Trials split the same way pricing does. Housecall Pro gives 14 days, full MAX access, no card — try the top plan, then decide. Workiz gives 7 days, no card; no free plan — shorter, no fallback free plan, and you still won't know the bill until you request one. See every vendor's published numbers side by side on the pricing index.
Not sure it fits YOUR business?
Trade, crew size, budget, must-haves in — one verdict out. Our fit-finder checks your answers against the same data used on this page.
Find your fit →Workiz vs Housecall Pro: common questions
How much does Workiz cost?
Workiz does not publish a base price for any of its three tiers — Standard, Pro and Ultimate all read "Request pricing" on its own pricing page. The only numbers Workiz confirms in writing are extra-user fees: Standard $46–55/mo, Pro $54–65/mo (annual–monthly range; official FAQ). Everything else, including what Standard or Pro actually costs to start, requires a sales call or quote request. Housecall Pro, by contrast, lists every tier: Basic from $59/month billed annually. Full breakdown on the Housecall Pro pricing page.
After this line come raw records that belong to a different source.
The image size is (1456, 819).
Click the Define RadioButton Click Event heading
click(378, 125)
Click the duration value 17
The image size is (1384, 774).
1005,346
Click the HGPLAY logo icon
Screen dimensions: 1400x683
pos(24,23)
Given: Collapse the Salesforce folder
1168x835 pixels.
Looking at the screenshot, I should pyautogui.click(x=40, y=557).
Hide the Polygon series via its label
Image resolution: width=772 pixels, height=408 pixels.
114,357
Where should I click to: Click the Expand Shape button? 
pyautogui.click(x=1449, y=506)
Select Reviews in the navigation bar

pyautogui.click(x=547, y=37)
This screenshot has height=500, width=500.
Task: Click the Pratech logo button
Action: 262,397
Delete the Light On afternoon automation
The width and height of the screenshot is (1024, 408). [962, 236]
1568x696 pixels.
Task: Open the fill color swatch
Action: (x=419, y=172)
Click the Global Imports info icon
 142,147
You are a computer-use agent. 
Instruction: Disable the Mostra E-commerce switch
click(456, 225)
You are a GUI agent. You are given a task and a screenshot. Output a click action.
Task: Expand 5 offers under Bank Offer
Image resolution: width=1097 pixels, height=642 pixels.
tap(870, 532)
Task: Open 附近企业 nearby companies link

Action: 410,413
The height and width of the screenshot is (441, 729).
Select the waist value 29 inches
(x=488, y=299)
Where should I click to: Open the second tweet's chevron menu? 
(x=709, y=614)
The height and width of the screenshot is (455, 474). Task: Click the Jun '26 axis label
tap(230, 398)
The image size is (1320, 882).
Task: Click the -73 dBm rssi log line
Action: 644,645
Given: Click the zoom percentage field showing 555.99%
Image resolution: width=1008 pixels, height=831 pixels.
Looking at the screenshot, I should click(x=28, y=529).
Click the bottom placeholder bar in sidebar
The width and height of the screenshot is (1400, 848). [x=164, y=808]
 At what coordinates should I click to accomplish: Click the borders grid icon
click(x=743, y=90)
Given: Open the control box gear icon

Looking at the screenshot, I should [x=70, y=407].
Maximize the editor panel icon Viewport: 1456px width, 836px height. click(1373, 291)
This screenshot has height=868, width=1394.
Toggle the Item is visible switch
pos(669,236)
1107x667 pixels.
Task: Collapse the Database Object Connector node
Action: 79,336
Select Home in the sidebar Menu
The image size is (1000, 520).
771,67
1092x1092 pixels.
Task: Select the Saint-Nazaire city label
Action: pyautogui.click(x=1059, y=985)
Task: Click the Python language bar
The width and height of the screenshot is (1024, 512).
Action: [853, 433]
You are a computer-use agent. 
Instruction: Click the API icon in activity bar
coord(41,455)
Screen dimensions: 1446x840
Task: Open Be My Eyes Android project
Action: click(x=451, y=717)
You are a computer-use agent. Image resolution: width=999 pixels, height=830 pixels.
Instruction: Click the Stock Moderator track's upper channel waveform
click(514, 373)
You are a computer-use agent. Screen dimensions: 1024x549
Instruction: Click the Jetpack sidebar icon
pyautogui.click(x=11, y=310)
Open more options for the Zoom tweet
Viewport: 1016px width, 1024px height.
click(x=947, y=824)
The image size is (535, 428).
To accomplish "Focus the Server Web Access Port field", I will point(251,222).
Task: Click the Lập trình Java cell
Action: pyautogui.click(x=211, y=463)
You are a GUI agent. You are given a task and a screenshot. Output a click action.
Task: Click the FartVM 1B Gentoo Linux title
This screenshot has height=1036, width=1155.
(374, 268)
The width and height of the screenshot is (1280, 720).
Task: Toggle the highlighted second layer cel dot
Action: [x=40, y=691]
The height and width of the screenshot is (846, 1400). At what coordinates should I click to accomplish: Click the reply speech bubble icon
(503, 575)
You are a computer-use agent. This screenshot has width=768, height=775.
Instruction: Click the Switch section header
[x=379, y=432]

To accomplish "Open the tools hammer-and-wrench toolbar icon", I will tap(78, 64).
Is Workiz good for cleaning businesses?
Depends which kind. Workiz is built for carpet, window and air-duct cleaning crews — trades that run multiple trucks and need its Genius AI to triage inbound calls and route jobs. It has no maid-service or residential-cleaning feature set. For a maid service or recurring residential-cleaning business, Housecall Pro is the closer fit: it runs a dedicated maid-service-software page on top of its general Home Cleaning industry page. See Housecall Pro alternatives for other options built specifically for residential cleaning.
Which has a better free trial?
Housecall Pro's, on length and access: 14 days, no card required, and the trial opens the full MAX tier — the plan with custom reporting and the Sales Proposal Tool included. Workiz gives 7 days, also no card, but Workiz has no free plan to fall back on afterward, and the trial doesn't tell you what you'll pay once it ends since Workiz's base pricing isn't published. See every vendor's trial terms on the pricing index.
Pricing and features change — confirm current numbers on each vendor's own pricing page before you buy. Some links are affiliate links; they never affect our rankings or verdicts.